Deuxièmement, j'aimerais dissiper plusieurs contre-vérités quant à l'application de cette mesure. J'entends dire qu'elle porterait atteinte à l'élevage français : il n'y a rien de plus faux. Dans le modèle que nous appelons de nos vœux, nous mangerions moins de viande, mais mieux : une viande de meilleure qualité, issue de filières locales et durables. Aujourd'hui, 50 % de la viande consommée par les enfants est importée. Or nous n'avons pas les moyens de fournir de la viande française à toutes nos cantines : notre cheptel est tout simplement insuffisant. Soit nous continuons sur une voie qui érode notre souveraineté alimentaire, soit nous entamons la transition qui s'impose, en permettant à nos éleveurs de mieux vivre. À Autun, la réouverture de l'abattoir local a été le prélude à une transition globale de la collectivité et à une végétalisation acceptée par tous. Les enquêtes de terrain le confirment : les cantines qui ne proposent pas de menu végétarien ne sont que 20 % à acheter de la viande bio et locale, contre 50 % pour celles qui proposent une option végétarienne quotidienne.

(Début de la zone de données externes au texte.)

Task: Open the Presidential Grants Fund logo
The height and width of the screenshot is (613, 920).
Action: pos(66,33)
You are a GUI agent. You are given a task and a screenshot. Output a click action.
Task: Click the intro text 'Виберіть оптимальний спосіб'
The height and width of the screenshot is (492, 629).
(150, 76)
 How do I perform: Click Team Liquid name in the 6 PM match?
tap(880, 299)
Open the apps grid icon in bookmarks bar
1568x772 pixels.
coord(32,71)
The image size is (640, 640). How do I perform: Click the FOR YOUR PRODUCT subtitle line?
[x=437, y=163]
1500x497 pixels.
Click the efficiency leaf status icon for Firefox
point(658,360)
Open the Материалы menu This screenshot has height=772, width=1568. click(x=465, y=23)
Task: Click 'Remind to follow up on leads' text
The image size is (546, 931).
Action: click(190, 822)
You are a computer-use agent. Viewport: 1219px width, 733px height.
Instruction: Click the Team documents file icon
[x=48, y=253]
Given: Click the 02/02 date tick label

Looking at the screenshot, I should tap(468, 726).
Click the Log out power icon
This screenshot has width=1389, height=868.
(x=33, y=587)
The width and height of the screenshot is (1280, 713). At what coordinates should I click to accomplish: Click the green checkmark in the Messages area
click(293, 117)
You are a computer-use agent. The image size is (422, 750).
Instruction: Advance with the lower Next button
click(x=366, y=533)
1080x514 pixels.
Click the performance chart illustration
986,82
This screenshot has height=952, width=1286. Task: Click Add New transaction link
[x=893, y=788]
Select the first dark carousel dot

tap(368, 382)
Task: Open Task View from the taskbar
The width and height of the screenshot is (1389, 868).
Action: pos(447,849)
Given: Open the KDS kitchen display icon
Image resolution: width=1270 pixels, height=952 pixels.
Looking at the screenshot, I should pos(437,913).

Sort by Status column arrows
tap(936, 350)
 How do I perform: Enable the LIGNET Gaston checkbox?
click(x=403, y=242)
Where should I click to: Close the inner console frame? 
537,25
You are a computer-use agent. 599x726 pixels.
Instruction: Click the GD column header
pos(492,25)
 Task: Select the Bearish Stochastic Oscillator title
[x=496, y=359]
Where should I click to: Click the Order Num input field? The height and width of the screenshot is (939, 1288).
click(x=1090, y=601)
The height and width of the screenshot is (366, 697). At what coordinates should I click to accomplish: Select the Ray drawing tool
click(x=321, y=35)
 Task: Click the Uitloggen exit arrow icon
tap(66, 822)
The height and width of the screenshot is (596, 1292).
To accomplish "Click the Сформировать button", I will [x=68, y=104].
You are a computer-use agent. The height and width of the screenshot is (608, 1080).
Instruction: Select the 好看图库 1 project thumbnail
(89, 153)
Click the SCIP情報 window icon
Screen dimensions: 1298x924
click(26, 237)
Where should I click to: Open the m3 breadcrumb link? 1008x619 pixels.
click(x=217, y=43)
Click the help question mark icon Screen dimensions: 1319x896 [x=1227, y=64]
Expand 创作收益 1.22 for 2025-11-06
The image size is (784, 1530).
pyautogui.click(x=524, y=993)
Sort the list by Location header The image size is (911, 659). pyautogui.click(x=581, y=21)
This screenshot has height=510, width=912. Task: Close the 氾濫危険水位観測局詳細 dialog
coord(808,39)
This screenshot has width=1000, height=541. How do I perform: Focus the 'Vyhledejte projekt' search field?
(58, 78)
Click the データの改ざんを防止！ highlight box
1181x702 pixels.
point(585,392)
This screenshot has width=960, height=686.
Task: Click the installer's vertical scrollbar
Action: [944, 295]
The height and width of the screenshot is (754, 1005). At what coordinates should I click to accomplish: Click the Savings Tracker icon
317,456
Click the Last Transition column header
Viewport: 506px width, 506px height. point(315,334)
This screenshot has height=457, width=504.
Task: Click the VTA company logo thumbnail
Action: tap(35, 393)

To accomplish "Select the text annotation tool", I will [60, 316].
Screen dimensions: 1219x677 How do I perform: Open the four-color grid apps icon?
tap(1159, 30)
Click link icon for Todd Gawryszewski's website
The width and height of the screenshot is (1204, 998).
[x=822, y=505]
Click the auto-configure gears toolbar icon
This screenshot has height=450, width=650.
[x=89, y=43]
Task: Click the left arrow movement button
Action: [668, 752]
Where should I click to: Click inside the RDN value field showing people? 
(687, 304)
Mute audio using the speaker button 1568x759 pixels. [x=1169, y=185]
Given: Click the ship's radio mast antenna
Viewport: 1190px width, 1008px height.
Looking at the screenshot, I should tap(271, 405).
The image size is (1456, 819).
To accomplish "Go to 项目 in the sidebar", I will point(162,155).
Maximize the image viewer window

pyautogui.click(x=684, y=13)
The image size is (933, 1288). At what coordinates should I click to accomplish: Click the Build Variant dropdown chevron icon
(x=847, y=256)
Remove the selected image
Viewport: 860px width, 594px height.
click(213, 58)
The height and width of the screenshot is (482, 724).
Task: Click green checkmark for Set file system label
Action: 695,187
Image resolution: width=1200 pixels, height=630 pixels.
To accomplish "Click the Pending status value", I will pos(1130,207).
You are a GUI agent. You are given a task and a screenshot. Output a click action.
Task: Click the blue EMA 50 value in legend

J'entends dire aussi que les collectivités locales subissent une forte pression inflationniste et normative. C'est vrai et c'est d'ailleurs la raison pour laquelle, à l'occasion de l'examen du projet de loi de finances, nous avions proposé au Gouvernement la création d'un bouclier alimentaire pour les collectivités et des mesures de soutien à la transition dans les cantines. Mais nous n'avons pas été entendus. Nous appelons évidemment le Gouvernement à soutenir massivement le déploiement de ces menus.

Nous n'avons pas constaté, lors de nos déplacements, que l'introduction du second menu végétarien entraînait une hausse considérable du coût des repas, bien au contraire. D'une manière générale, nous appelons tous les acteurs à faire preuve de responsabilité. Chacun sait qu'il faudra aller vers plus de végétalisation. Alors pourquoi attendre ? Plus nous attendons, plus nous risquons de devoir le faire dans la précipitation. Le rôle du législateur est d'anticiper les changements de société.

Troisièmement, l'argument selon lequel cette mesure favoriserait le gaspillage alimentaire ne tient pas non plus. Les chefs cuisiniers seront formés pour élaborer des recettes végétariennes savoureuses. J'ajoute que le rapport d'application de l'expérimentation ne conclut ni à une hausse, ni à une baisse du gaspillage.

Enfin, il n'est pas vrai que cette disposition risque de ne pas satisfaire les besoins nutritionnels des enfants. L'Anses a publié un avis sur la question du menu végétarien dans les cantines scolaires. Il indique que les menus végétariens ne nuisent en rien à l'équilibre nutritionnel des enfants, qu'ils présentent même un avantage, puisqu'ils augmentent les apports en fibres, et qu'ils n'impliquent pas un risque de carence en protéines animales ou en oméga 3. L'essentiel, c'est de limiter la consommation de produits transformés ; ce sera d'ailleurs l'objet de l'un de mes amendements, que nous pourrons examiner si cet article n'est pas supprimé.

Pour toutes ces raisons, j'émettrai un avis défavorable sur ces amendements. J'espère que vous saurez faire preuve de réalisme et que nous pourrons sortir collectivement des postures idéologiques et des croyances personnelles.